==== TEXT SECTION

GoekeLab / xpore

Identification of differential RNA modifications from nanopore direct RNA sequencing
https://xpore.readthedocs.io/
MIT License
132 stars 22 forks source link

Typical run time and file size #43

Closed callumparr closed 3 years ago

callumparr commented 3 years ago

Do you have any rough estimate for run time and also expected file size.

My hdf5 is generated and round 100Gb but the data.json file has been running for 2 days and is creeping up to 600Gb. Eventalign file from nanopolish is close to 300Gb. I am little worried what the sys.admin will say. Ideally I like to keep the files for later if I need to run diff.mod again. Do you normally reduce the number of reads to consider per transcript?

Library size is around 2M total reads and around 1.5M passed basecalled reads.

Is this expected file sizes?

ploy-np commented 3 years ago

We have improved the xpore-dataprep script to run faster and require less storage space. But it's in the "fastdataprep" branch. In my experiment, with the new script, it took 4 hours using 1 CPU, 5GB memory for 890,267 reads. For the outputs, it first processed 196GB nanopolish_eventalign.txt into 26GB nanopolish.combine then created 3.5 GB data.json.

callumparr commented 3 years ago

Oh cool, that's an impressive reduction. Is that with the --genome added or still considering all transcripts?

ploy-np commented 3 years ago

I tried with the --genome flag, but the performance should be the same without this flag. This was done with the parameters --readcount_min 15 --readcount_max 1000, which is sufficient for xpore-diffmod.

ploy-np commented 3 years ago

Noted that even with the --genome flag, the software still considers all transcripts.

========

• _REQUIRED ACTION 1_
According to the xpore thread, which branch holds the improved xpore-dataprep script?
• _REQUIRED ACTION 2_
Please reproduce the part of the xpore thread starting with "Is this expected" and going on through "considering all transcripts?".
The material that comes after the xpore thread is separate from it.

==== DATA LISTING

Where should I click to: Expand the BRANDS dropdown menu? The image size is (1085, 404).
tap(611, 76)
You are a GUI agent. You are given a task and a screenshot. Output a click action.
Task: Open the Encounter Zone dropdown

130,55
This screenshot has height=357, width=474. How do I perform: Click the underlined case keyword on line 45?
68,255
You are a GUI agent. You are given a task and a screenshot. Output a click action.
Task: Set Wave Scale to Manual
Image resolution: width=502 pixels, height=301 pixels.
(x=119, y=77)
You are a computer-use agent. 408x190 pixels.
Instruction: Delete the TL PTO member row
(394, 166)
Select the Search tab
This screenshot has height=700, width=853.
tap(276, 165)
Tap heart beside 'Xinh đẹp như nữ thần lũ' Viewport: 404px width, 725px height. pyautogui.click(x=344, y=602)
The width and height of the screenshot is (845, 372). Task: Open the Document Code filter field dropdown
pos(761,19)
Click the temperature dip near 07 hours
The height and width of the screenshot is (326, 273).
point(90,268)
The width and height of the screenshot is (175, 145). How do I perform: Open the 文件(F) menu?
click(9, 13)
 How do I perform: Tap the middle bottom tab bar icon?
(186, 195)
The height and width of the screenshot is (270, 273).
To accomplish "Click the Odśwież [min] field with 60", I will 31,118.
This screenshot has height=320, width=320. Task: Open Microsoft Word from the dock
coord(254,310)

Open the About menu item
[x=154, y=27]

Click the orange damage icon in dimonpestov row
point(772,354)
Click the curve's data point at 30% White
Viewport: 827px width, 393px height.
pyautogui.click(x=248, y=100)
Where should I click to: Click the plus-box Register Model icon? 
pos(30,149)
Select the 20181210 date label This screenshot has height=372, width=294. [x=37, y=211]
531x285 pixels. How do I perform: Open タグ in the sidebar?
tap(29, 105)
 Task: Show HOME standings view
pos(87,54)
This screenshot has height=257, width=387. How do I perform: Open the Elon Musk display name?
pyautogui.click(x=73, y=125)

========

• _WORKED SOLUTION 1_
The "fastdataprep" branch.

• _WORKED SOLUTION 2_
Is this expected file sizes?

ploy-np commented 3 years ago

We have improved the xpore-dataprep script to run faster and require less storage space. But it's in the "fastdataprep" branch. In my experiment, with the new script, it took 4 hours using 1 CPU, 5GB memory for 890,267 reads. For the outputs, it first processed 196GB nanopolish_eventalign.txt into 26GB nanopolish.combine then created 3.5 GB data.json.

callumparr commented 3 years ago

Oh cool, that's an impressive reduction. Is that with the --genome added or still considering all transcripts?